Tumble dryers generate even more microfiber pollution than washing machines, a new study suggests. A lot of these microfibers—tiny textile strands that can pose a threat to environmental and human health—get trapped on dryer lint filters. But even so, tumble drying a load of laundry releases roughly as many microfibers into the air as washing that load sends down the drain.
“Air pollution from vented dryers is very significant,” says study team member Neil Lant, a researcher at the consumer products corporation Procter & Gamble in Newcastle upon Tyne, UK. But the problem should be “relatively easy to fix in the longer term through advances in appliance filtration, ideally linked to a move to condenser dryers and preferably heat pump ones to reduce energy consumption,” he adds.
Lant and his colleagues at Procter & Gamble and Northumbria University washed and dried loads of 10 100% cotton plus 10 100% polyester t-shirts using both European and North American machines, laundry products, and typical machine settings—1,200 t-shirts in all. They measured the mass of microfibers released down the washing machine drain, trapped in the dryer lint filter, and released into the air from the dryer vent.
In recent years there’s been lots of concern about and research on microfiber pollution generated by washing machines, but less is known about microfibers from clothes dryers. The new study is the first to quantify microfibers from both washing and drying of the same garments and thus provide a direct comparison.

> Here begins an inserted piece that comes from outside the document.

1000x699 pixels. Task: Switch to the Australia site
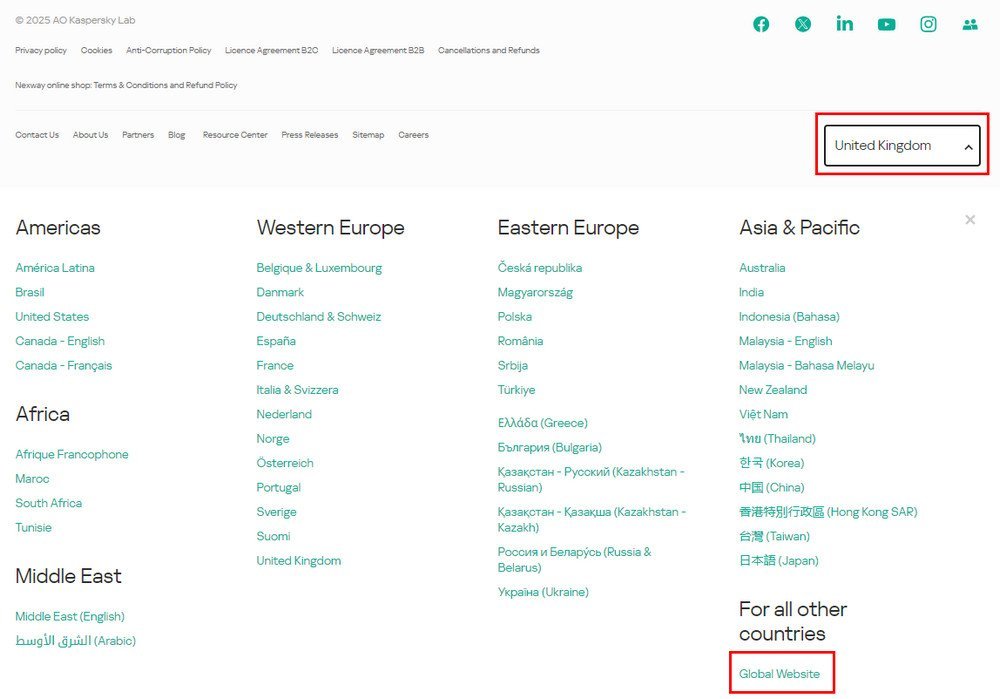[x=762, y=268]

“Testing under both European and North American washing conditions found that the quantities of microfibers released to air during tumble drying were significant and comparable to levels released ‘down the drain’ during washing,” the researchers report in the journal PLoS ONE.
Dryer lint screens with finer mesh trap more microfibers: The researchers found that reducing the lint screen’s pore size from 0.2 square millimeters to 0.04 square millimeters cut the number of microfibers released into the air by more than one-third. Some tumble dryer models have lint filters with mesh as large as 1 square millimeter so these dryers may release even more microfibers to the air.

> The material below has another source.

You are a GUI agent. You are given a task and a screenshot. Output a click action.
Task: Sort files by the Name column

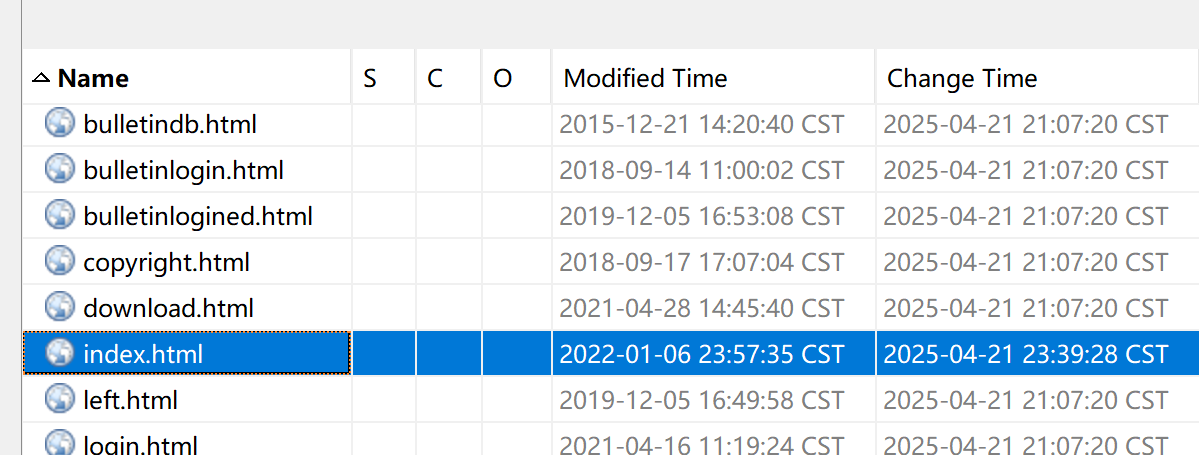click(x=93, y=78)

Cotton t-shirts generate more microfibers than polyester t-shirts, but dryer lint filters are more effective at trapping polyester microfibers. So, a bit of good news: most of the microfibers released into the air from the dryer vent are likely to be cotton, which is more biodegradable and therefore may cause less lasting environmental harm than polyester microfibers.
Fabric softener and dryer sheets—especially both used together—could also reduce the amount of microfiber pollution from tumble dryers. The researchers showed that adding fabric softener to the washing machine doesn’t reduce microfiber release during washing (consistent with previous studies), but it does reduce microfibers released to the air during the drying cycle by up to 14.2% in European conditions and 21.6% in American conditions.

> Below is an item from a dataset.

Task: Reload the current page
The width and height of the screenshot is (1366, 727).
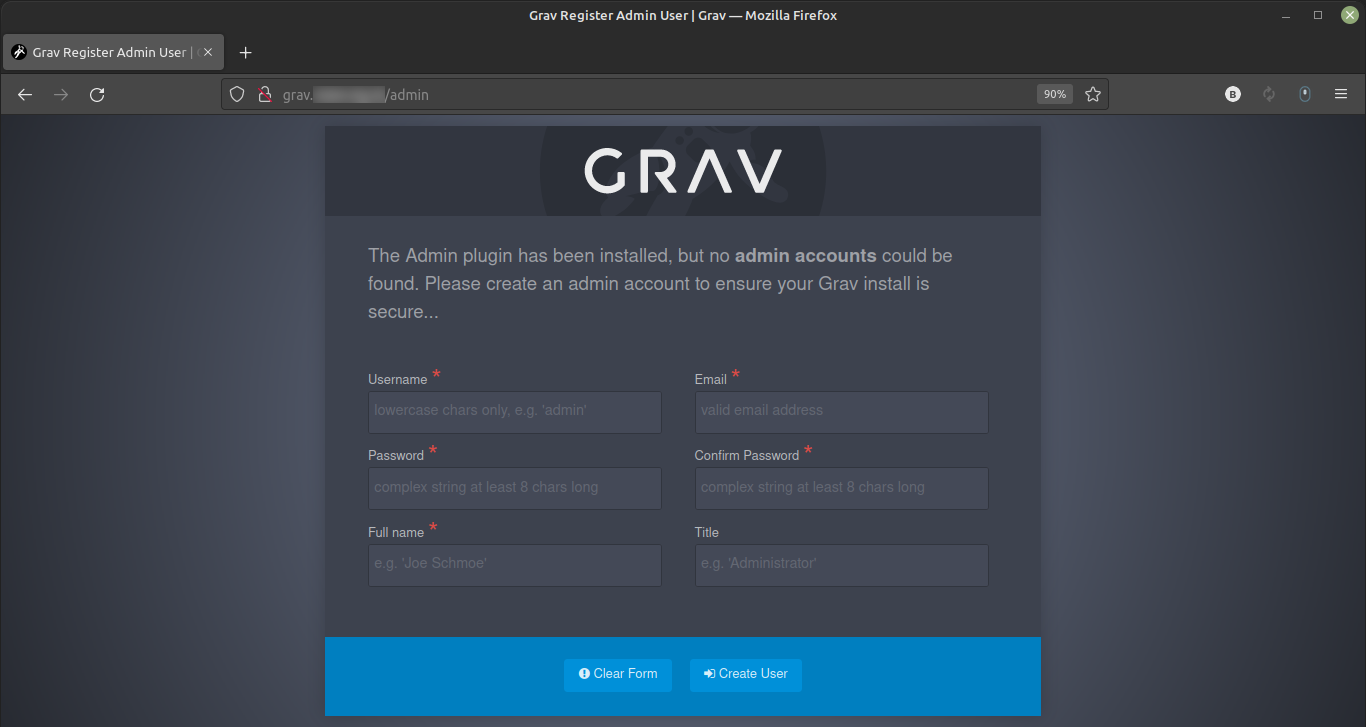Action: tap(97, 94)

An antiwrinkle fabric softener had even more impressive performance, reducing microfiber release from the dryer vent by 17.6-35.6%, depending on the dose. Meanwhile, dryer sheets reduced microfiber release by 14.1-34.9%, depending on the dose and product. And the combination of antiwrinkle fabric softener in the wash cycle and dryer sheets reduced microfibers in dryer exhaust by a whopping 44.9%.
The two laundry products appear to work by different mechanisms: fabric softener by increasing the accumulation of microfibers on the lint filter, and dryer sheets by trapping microfibers themselves.
Could these products trigger some kind of rebound effect that increases microfiber release at other times, such as when a garment is being worn? Lant thinks it’s unlikely. “I think the opposite will be true—more effective ‘defluffing’ should reduce subsequent fiber release. Further research will help to confirm this.”
Other ways to reduce microfiber release from clothes dryers include improving dryer lint vents with smaller mesh, and promoting a switch from tumble dryers to condenser dryers, which don’t vent to the air. “If all dryers were fitted with advanced filtration systems, for example the cyclonic separators used in modern vacuum cleaners, very few fibers would be released,” either to either the air from a tumble dryer or into the water from a condenser dryer, Lant adds.